建议及意见
多国积极推动物联网装置的网络安全
由于物联网产品愈来愈普及,不少国家已采取不同方式推动物联网装置的网络安全。
新加坡、德国、芬兰及美国等国家已推出物联网装置的网络安全标签认证计划,若装置的网络安全符合计划的要求,便可获得标签。部分国家亦已互相认可双方的标签计划。

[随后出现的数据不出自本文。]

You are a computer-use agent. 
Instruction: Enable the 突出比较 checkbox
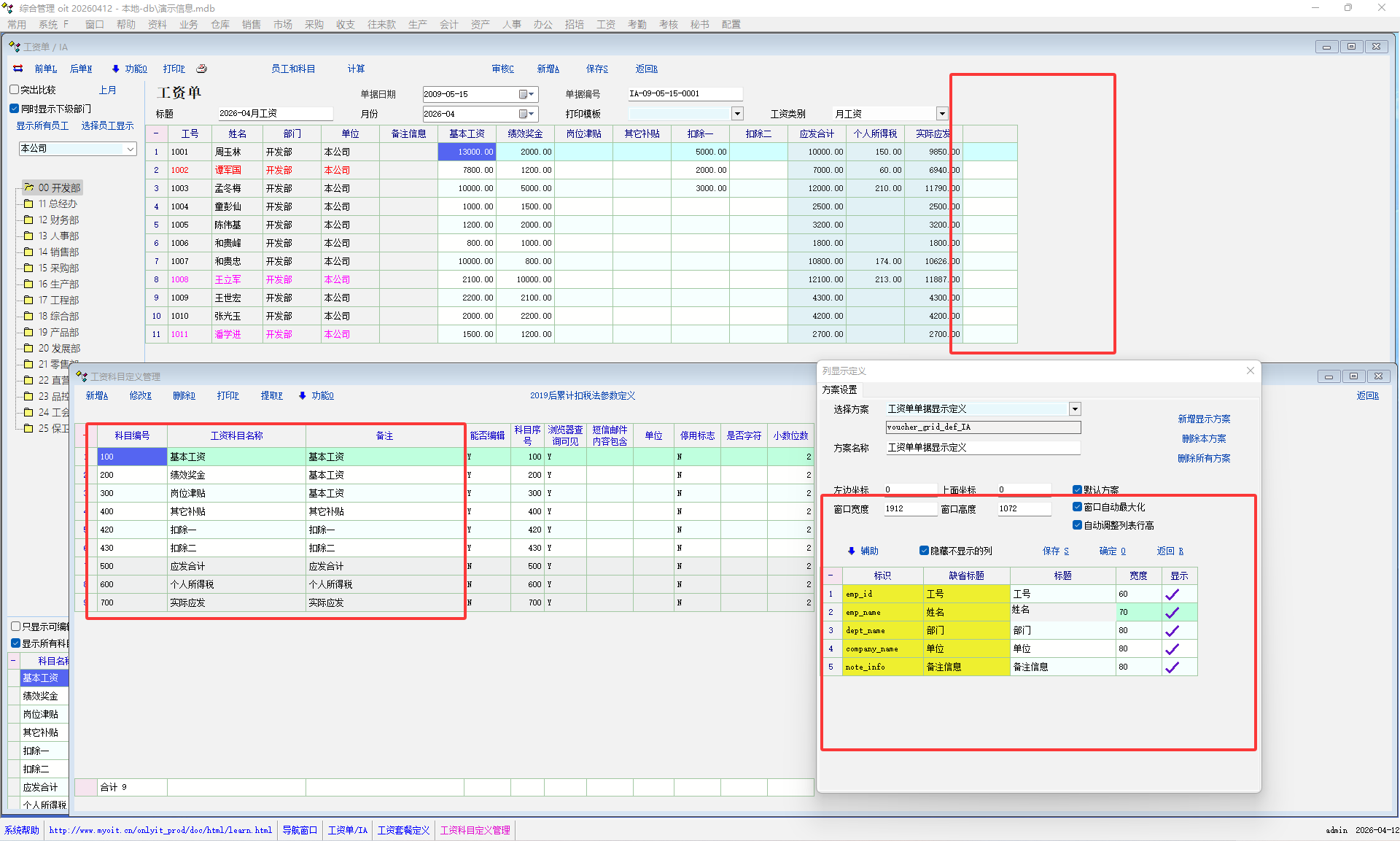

欧盟已将网路及通讯安全的要求加入无线电设备指令(Radio Equipment Directive,简称RED),并将于2024年8月强制生效,规定制造商在产品的设计和生产上都必须符合ETSI EN 303 645及其他相关标准,英国亦正研究立法规管。本会建议香港政府可参考不同国家的做法,推出适合本港的相关计划或标准,从而推动本地物联网装置的网络安全。
教授意见
香港城市大学电子工程系副教授曾剑锋先生认为本会是次测试的部分家用监控镜头样本的网络安全问题较大,例如非授权服务器访问、不安全数据传输,不安全数据加密,对消费者构成的可能风险包括隐私泄露、手机数据泄露等。曾教授表示网络的资讯安全有3个重要元素,包括机密性(confidentiality)、完整性(integrity)及可用性(availability)。机密性指保护资讯免向未经授权人士披露;完整性指保护资讯免受未经授权人士更改;可用性则指让资讯可供已获授权人士在需要时取用。由于家用监控镜头的产品设计及应用程式均由生产商负责,故只能促请生产商改善产品的网络安全,而消费者只能倚赖生产商提高产品质素。曾教授指生产商可参考IEEE技术标准2668物联网装置的成熟指数,以改善产品的机密性、完整性及可用性。
此外,消费者可善用防火墙(firewall)及漏洞扫瞄(vulnerability scanning)等工具以改善网络安全,惟该等措施亦未能完全解决网络安全的漏洞。消费者使用物联网装置时,设定的密码要有足够的强度,并要小心保管帐户及密码,及避免让别人设定或操控个人的物联网装置。